Immanuel. God with us.

In our modern context, the idea of “God with us” isn’t so foreign. We’ve all see the superhero and mythological hero flicks that speak of the gods coming down to hang out with humans. But to the Old and New Testament ears, hearing “God with us,” brought up images of temporary shelters and palm branches—the Lord’s appointed festival , the Feast of Booths (Sukkot).

When Israel was released from their exile in Babylon, they were left with very little memory of God’s promises or appointed festivals. But gradually, through corporate reading of the Law (see Nehemiah 8), the people of God remembered and re-learned what it was like to celebrate God’s provision and grace. As it just so happened, all this occurred during the Feast of Booths. Not only were they returned to joyful obedience of God’s Word, but the festival itself fed a greater hope – that one day the Messiah would come and make His dwelling among them (John 1:14).

Roughly 400 years later, the announcement came. Immanuel was coming at last! But he was not coming as a conquering super-human king. He was bound for earth as a tiny human being.

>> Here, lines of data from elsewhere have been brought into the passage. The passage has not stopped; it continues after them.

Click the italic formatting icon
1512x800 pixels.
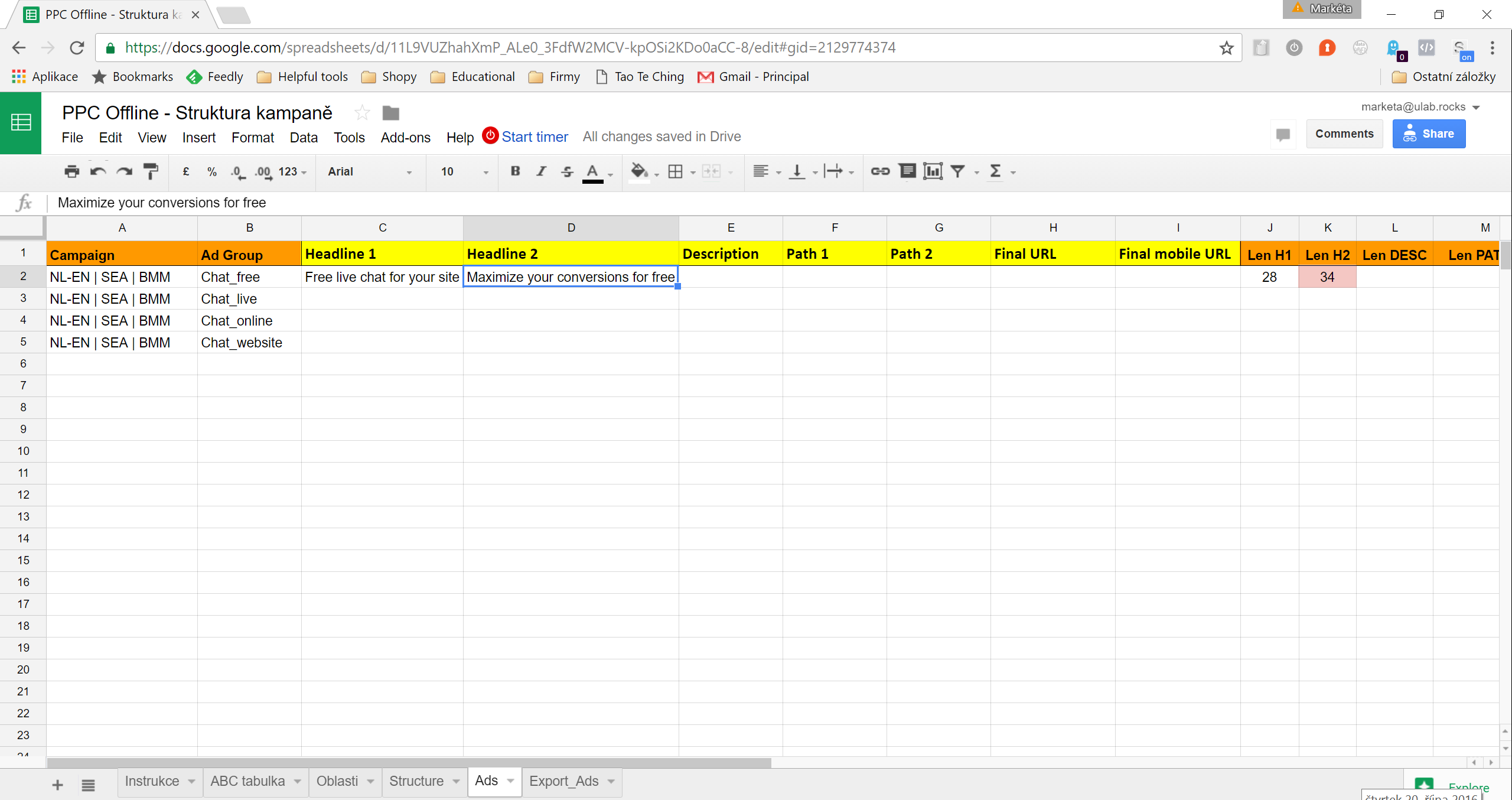point(540,172)
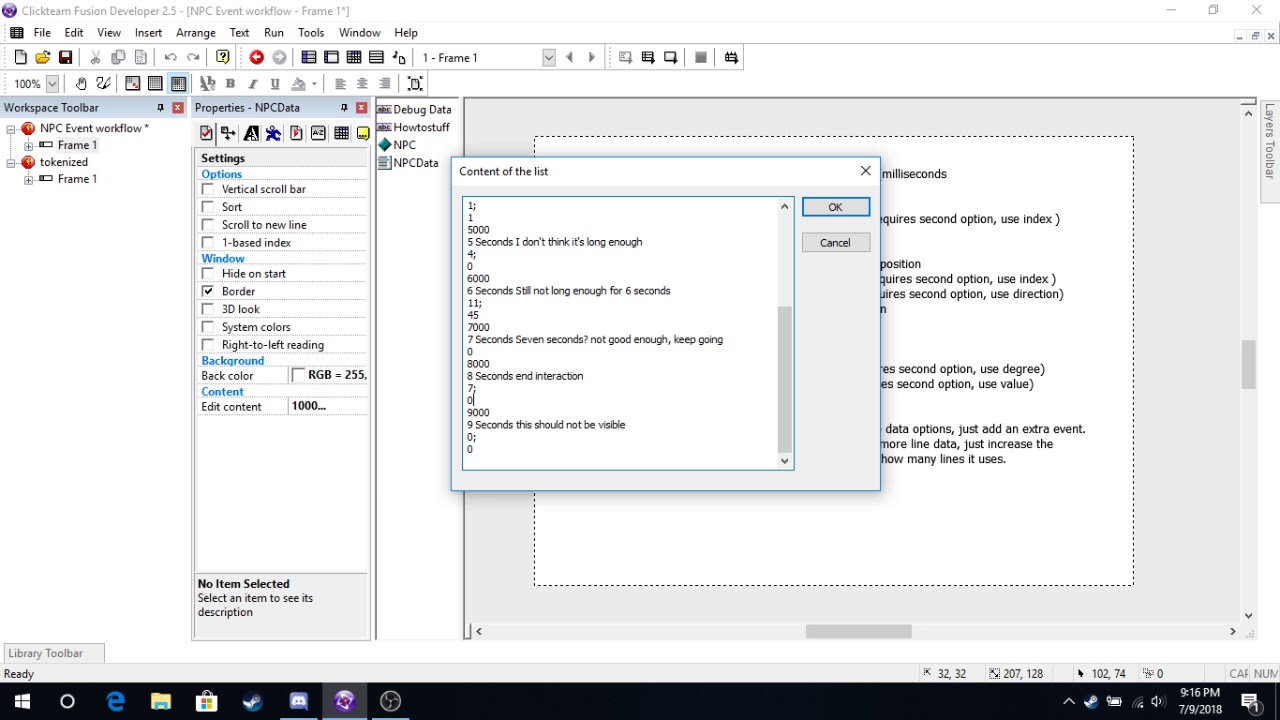Select the Text Options 'A' properties icon
The image size is (1280, 720).
(251, 133)
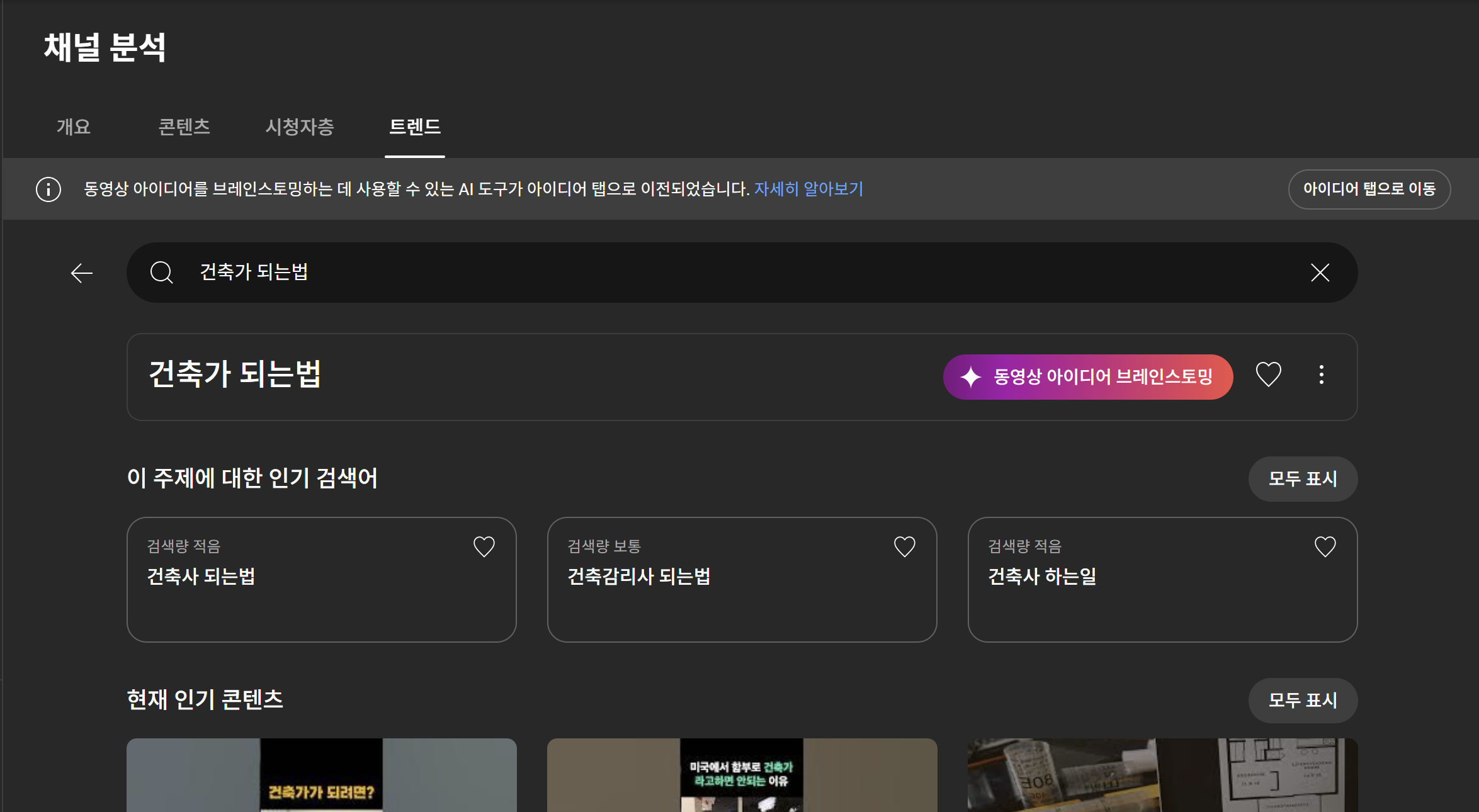Expand 현재 인기 콘텐츠 with 모두 표시

pos(1302,700)
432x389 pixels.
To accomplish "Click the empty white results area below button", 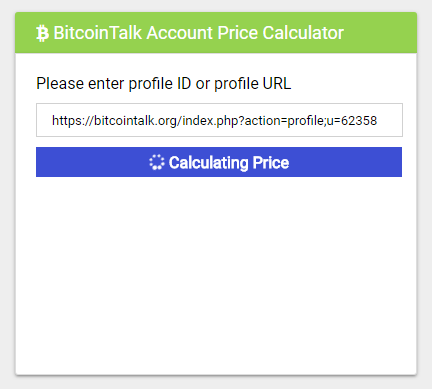I will (x=216, y=275).
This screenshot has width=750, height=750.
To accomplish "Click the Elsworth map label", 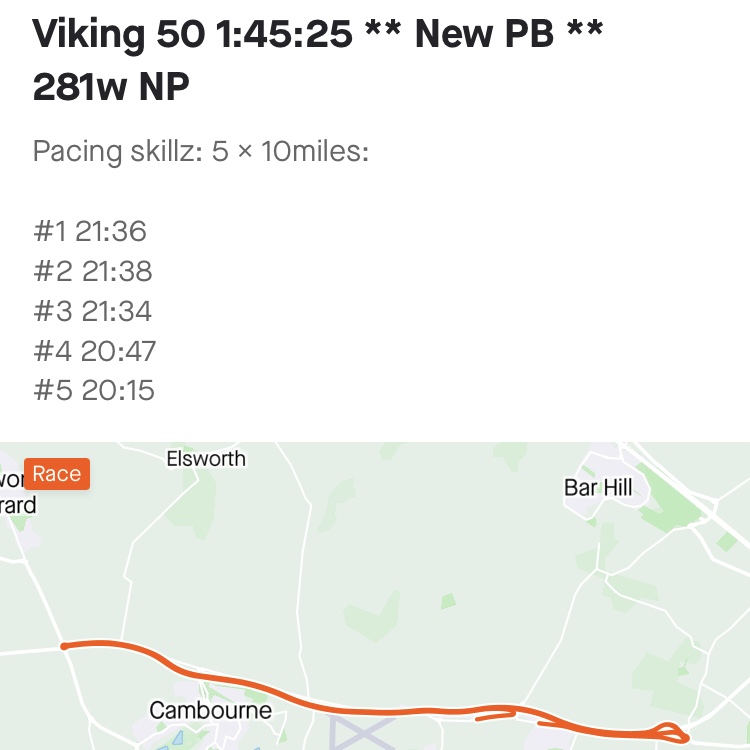I will 206,459.
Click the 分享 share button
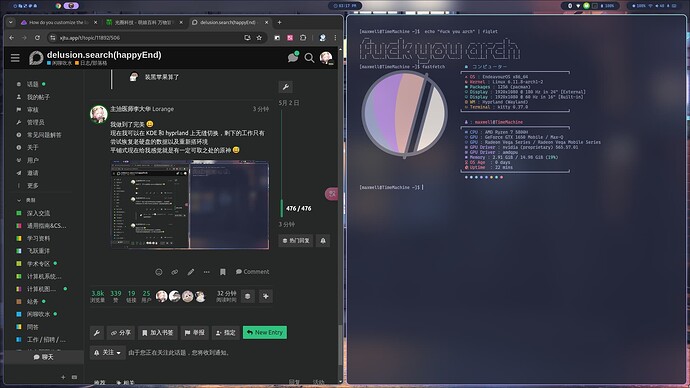This screenshot has width=690, height=388. click(x=121, y=333)
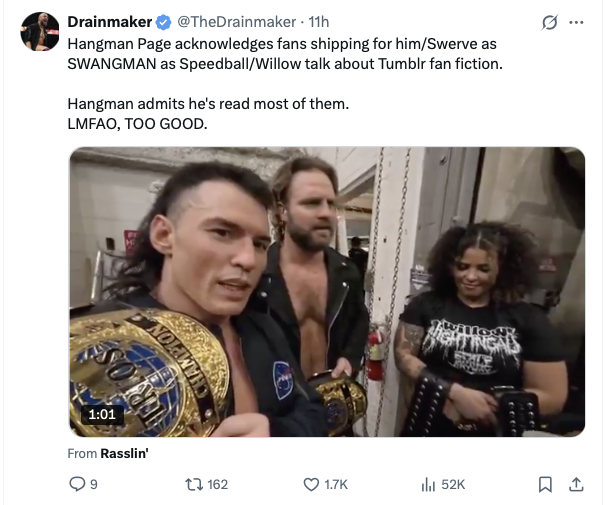This screenshot has width=614, height=505.
Task: Click the 1.7K likes count
Action: (336, 485)
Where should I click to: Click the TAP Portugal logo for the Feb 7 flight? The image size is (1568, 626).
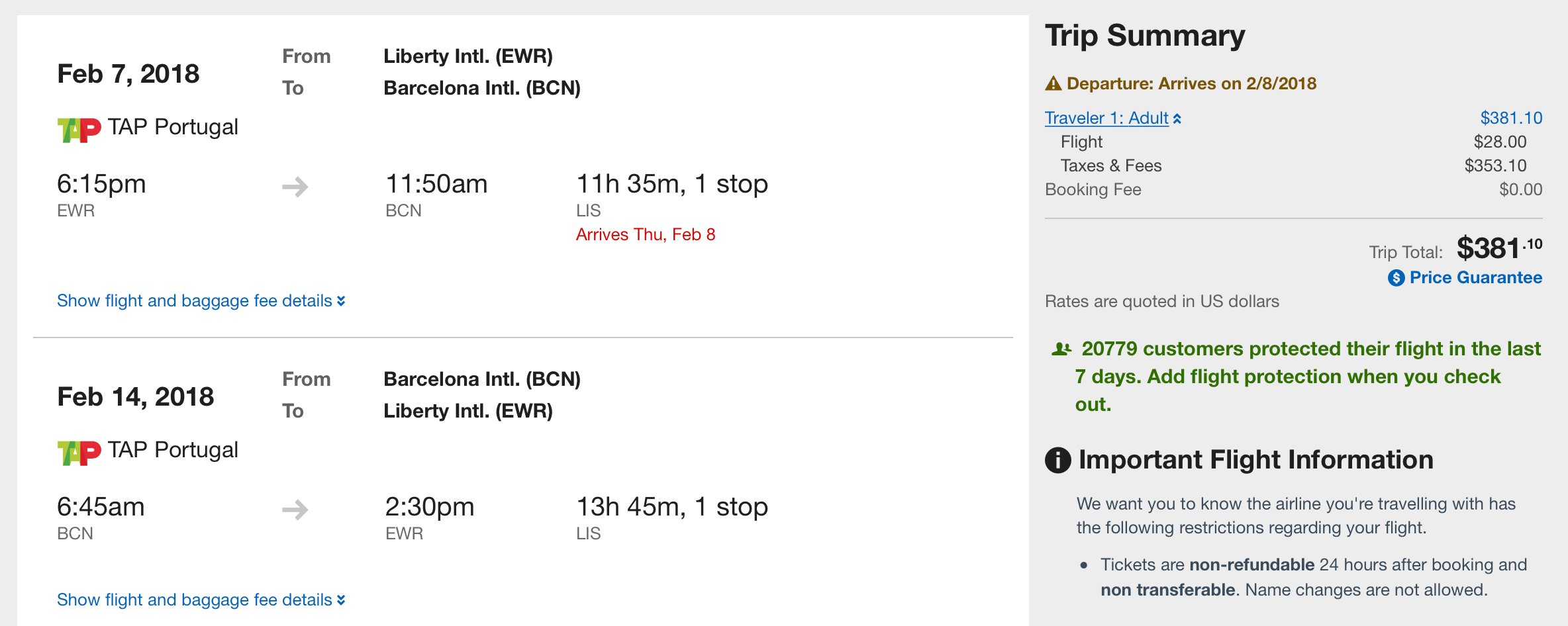pos(79,130)
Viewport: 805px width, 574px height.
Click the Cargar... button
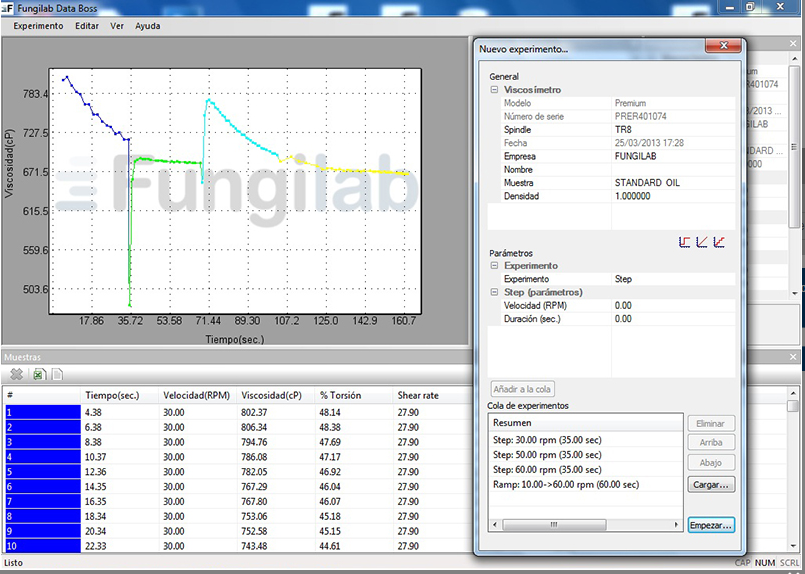click(x=711, y=484)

In his recent article, “We Do Not Know What God Was Doing”, writer Jon Bloom [side note: you should really read the whole article!] extrapolates on this unexpected announcement and appearance:

“Have you ever stopped to ponder just how strange everything about the birth of Jesus was? Whatever people had imagined the coming of the Messiah would look like, no one imagined it to look like it did.

In all that he reveals to us about that strange first Christmas, God is saying very important things to us about how he wants us to view the perplexing, bewildering, glorious, frustrating, fearful, painful, unexpected, disappointing, and even tragic experiences of our lives. No one really understood all that was going as God the Son entered the world. No one really saw the big picture — no one except God.”

When we are filled with uncertainty; when the pieces of our lives don’t seem to make much sense—that is when the Advent journey becomes a wonderful gift. And there is an annunciation for each of us: “The God of the unexpected . . . that God is with us, Immanuel.”